Digresión aparte, esta nueva realidad
ha tomado por asalto el último reducto de los críticos de la cultura de masas:
la idea de que quien controla el mercado necesariamente controla el
significado. Esto no ha conducido a negar que la existencia de grupos musicales
al servicio de –o coincidentes con– los sectores dominantes (en la medida que
fomentan la banalidad, frivolidad, con el fin de ocultar la cruda realidad en
que se vive y sus responsables) sea mayoritaria. Sin embargo, la experiencia de
los últimos años ha mostrado que muchas veces las grandes compañías se ven
obligadas a seguir las nuevas orientaciones del público, aun si estas
orientaciones son progresivas.
De ahí que la cultura de masas, y en
especial la escena del rock puedan ser mejor entendidas si se las considera, al
tiempo que engranaje del sistema (no puede subvalorarse la fuerza
desmovilizadora de los medios masivos) y mediación de lo popular, como un
terreno en el cual se desarrolla una inevitable lucha cultural entre tendencias
alternativas y retardatarias.
Fuente:
«Hipocampo», suplemento cultural de La
Crónica (Lima), febrero 9 de 1986, pág. 11.

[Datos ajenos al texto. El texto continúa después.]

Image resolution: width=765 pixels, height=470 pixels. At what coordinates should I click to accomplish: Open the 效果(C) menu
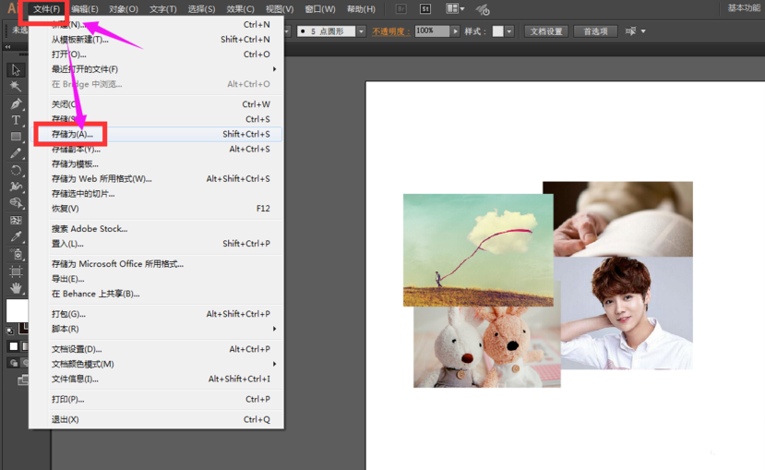[x=240, y=9]
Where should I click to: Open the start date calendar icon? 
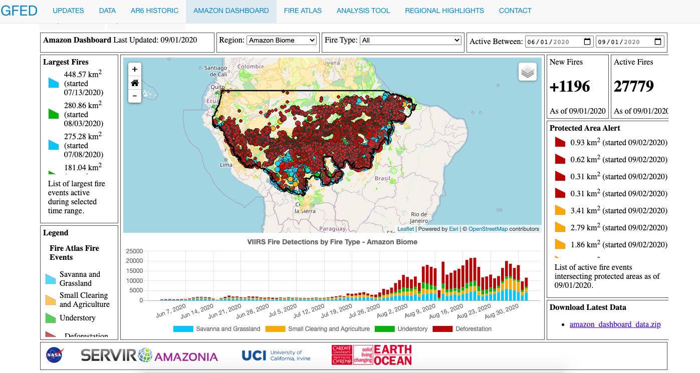click(x=586, y=42)
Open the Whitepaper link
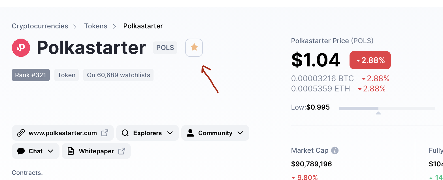The image size is (443, 180). [96, 151]
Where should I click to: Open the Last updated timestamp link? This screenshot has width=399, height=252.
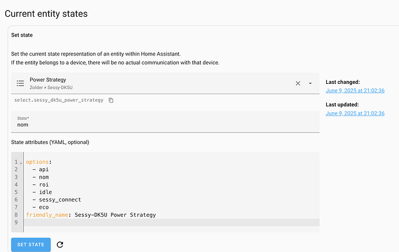pyautogui.click(x=355, y=113)
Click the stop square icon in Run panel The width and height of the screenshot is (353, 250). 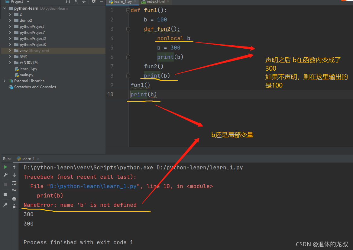[6, 185]
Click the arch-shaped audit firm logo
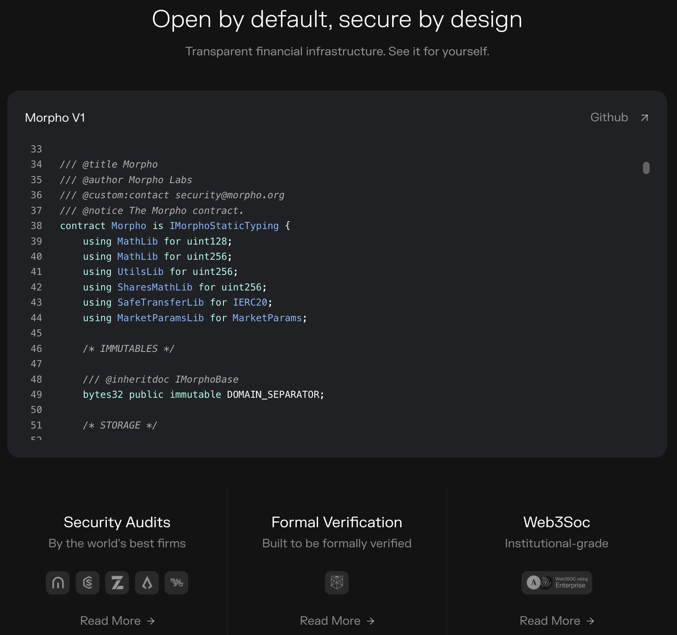This screenshot has height=635, width=677. (x=58, y=583)
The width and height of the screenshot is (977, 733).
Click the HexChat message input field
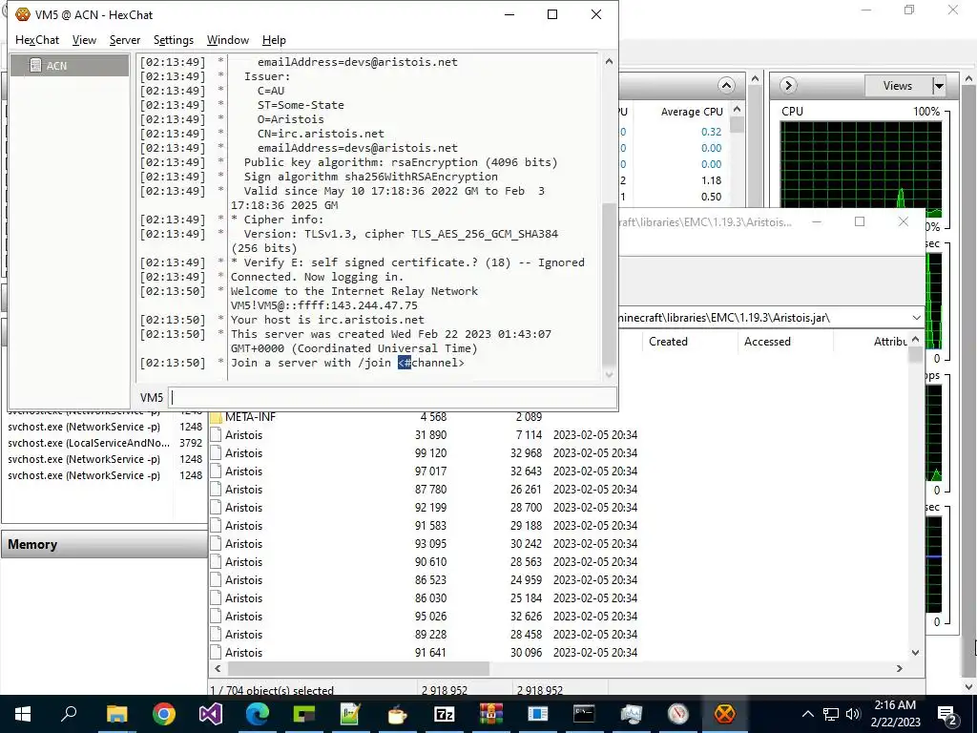click(x=392, y=398)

[1] Mario MARGULIS, “La cultura
popular”. En: Arte, Sociedad e Ideología (México), Nº 2, ago.-set. 1977, pág.
87. -También: Miguel AZCUETA, Comunicación de masas y cultura popular,
Lima, s/f.
[2] Steve STEIN, “El vals criollo y los
valores de la clase trabajadora en Lima de comienzos de siglo XX”. En: Socialismo
y Participación (Lima), Nº 17, mar. 1982.
[3] Simon FRITH, Sociología del rock.
Madrid: Ediciones Júcar, 1978, pág. 247.